- _QUESTIONS ON THE MATERIAL_:
1. In the Rilak & Tsocas judgment, on what basis was disqualification sought?
2. Decide whether each statement agrees with the Rilak & Tsocas judgment, answering yes or no and quoting the words that settle it: (a) the hearing took place in Melbourne; (b) both parties were litigants in person; (c) the judgment has 13 paragraphs.
3. Please reproduce the Rilak & Tsocas judgment word for word between "THE COURT ORDERS" and "the Court’s records.", inclusive.

- _DOCUMENT TEXT_:
Rilak & Tsocas (No. 2)

Case

[2021] FamCA 351

20 May 2021

FAMILY COURT OF AUSTRALIA

Rilak & Tsocas (No. 2) [2021] FamCA 351

File number(s): SYC 2062 of 2010
Judgment of: HENDERSON J
Date of judgment: 20 May 2021
Catchwords: FAMILY LAW – PRACTICE AND PROCEDURE – Application for disqualification on the basis of actual bias – Importance of maintaining confidence in the administration of justice – Application for disqualification granted.  
Legislation: Family Law Act 1975 (Cth)
Cases cited: Anae v R [2018] NSWCCA 73
Hartnett v Sampson [2008] FamCA 75
R v Watson (1976) 136 CLR 248
Number of paragraphs: 13
Date of hearing: 20 May 2021
Place: Sydney
The Applicant: Litigant in person
The Respondent: Litigant in person

ORDERS

SYC 2062 of 2010
BETWEEN:

MS RILAK
Applicant

AND:

MR TSOCAS
Respondent

ORDER MADE BY:

HENDERSON J

DATE OF ORDER:

20 MAY 2021

THE COURT ORDERS THAT:

1.That Justice Henderson be disqualified from further hearing this matter in any capacity.

Note:   The form of the order is subject to the entry in the Court’s records.

- _DATASET CONTENT_:

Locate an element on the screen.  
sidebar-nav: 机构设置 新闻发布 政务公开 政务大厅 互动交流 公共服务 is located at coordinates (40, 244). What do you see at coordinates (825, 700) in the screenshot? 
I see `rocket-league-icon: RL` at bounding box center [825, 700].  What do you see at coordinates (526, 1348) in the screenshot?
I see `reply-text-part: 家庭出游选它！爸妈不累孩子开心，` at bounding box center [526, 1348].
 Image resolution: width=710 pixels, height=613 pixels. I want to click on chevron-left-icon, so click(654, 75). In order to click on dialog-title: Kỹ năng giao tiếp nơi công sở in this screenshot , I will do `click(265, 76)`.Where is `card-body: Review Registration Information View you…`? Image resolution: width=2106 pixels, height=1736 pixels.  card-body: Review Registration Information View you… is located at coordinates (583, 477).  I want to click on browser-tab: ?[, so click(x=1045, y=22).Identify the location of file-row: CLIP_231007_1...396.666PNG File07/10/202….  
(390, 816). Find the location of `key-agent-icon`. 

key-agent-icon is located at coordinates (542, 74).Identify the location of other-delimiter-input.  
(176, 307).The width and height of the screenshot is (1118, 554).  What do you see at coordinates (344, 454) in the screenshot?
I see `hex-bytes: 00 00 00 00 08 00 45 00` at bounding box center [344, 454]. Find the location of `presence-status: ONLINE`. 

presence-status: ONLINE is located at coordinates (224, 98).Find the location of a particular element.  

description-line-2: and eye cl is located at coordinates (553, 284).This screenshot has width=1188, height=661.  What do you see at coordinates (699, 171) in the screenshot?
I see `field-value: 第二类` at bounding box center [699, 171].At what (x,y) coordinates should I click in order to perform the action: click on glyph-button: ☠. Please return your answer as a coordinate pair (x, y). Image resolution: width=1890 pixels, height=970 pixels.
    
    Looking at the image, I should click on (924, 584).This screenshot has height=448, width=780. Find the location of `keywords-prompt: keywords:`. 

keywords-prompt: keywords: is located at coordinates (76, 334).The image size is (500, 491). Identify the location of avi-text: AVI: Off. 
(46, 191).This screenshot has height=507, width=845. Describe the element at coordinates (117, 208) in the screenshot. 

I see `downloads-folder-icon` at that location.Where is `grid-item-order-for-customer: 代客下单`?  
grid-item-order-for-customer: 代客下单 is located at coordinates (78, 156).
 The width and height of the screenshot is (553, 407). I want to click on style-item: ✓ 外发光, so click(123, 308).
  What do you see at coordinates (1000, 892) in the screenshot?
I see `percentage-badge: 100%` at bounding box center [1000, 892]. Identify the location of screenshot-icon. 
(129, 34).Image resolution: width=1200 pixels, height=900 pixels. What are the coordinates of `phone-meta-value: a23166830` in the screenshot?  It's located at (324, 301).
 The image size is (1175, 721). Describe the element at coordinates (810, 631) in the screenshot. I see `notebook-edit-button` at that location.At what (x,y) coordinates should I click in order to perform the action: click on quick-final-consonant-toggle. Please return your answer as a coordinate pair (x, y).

- _RESPONSES BY ITEM NUMBER_:
1. Actual bias.

2.
(a) No: "Place: Sydney"
(b) Yes: "The Applicant: Litigant in person" and "The Respondent: Litigant in person"
(c) Yes: "Number of paragraphs: 13"

3.
THE COURT ORDERS THAT:

1.That Justice Henderson be disqualified from further hearing this matter in any capacity.

Note:   The form of the order is subject to the entry in the Court’s records.